# Analytical treatment of Interference of Light

Consider ‘s’ be the sources of monochromatic light wave ‘S_{1}‘ and ‘S_{2}‘ are the two coherent sources emitted from single point ‘s’. Let λ be the wavelength of a monochromatic light, ‘a’ is the amplitude and ϕ is the phase difference between the two waves originating from the source ‘s’. Let the displacement of the wave originating from S_{1} be y_{1} = asinωT and the displacement of wave originating from S_{2} be y_{2} = asin(ωT + ϕ). After superposition, the displacement of the resultant wave is given by:

y = y1 + y2 = asinωT + asin(ωT + ϕ)

or, y = a(1 + cos ϕ)sinωt + asinϕ.cosωt……(i)

Let a(1 + cos ϕ) = Rcosθ

and asin ϕ = Rsinθ

Here, R is the amplitude of the resultant wave after superposition.

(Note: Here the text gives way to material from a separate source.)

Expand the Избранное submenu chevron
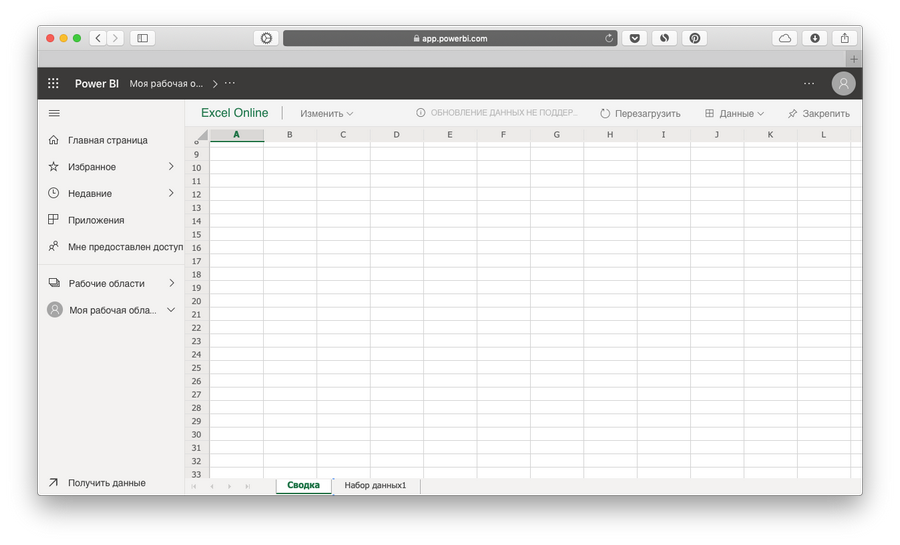This screenshot has height=545, width=900. tap(171, 167)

Now, equation (i) becomes,

y = Rsin θ.sinωT + Rsinθ .cosωT

or, y = Rsin(ωT + θ)……(ii)

Equation (ii) is the equation of simple harmonic motion.

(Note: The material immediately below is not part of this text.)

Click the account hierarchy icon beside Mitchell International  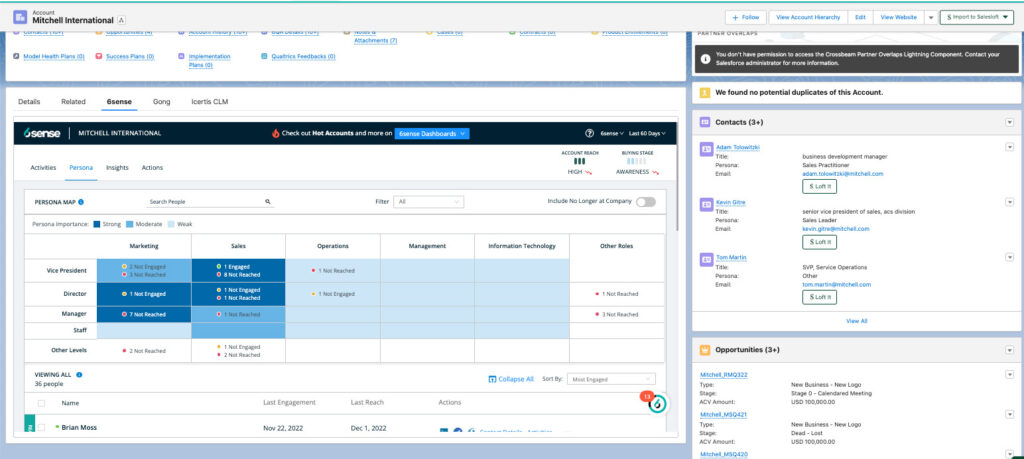122,20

Now, squaring and adding equation (i) and (ii),

R^{2} = 2a^{2}(1 + cos ϕ) = 4a^{2}cos^{2}ϕ/2)

The intensity at a point is given by:

I = R^{2} = 4a^{2}cos^{2}ϕ/2 = I_{o} cos^{2}ϕ/2

Here, I_{o} = 4a^{2 }.This is the expression for maximum intensity.

**Case I:**

When ϕ = 0, 2 π, 4 π…… I = 4a^{2}.

This is the case for bright fringe or constructive interference.

**Case II:**

When ϕ = π + 3π, 5 π…… then I = 0.

This is the condition for dark fringe or destructive interference.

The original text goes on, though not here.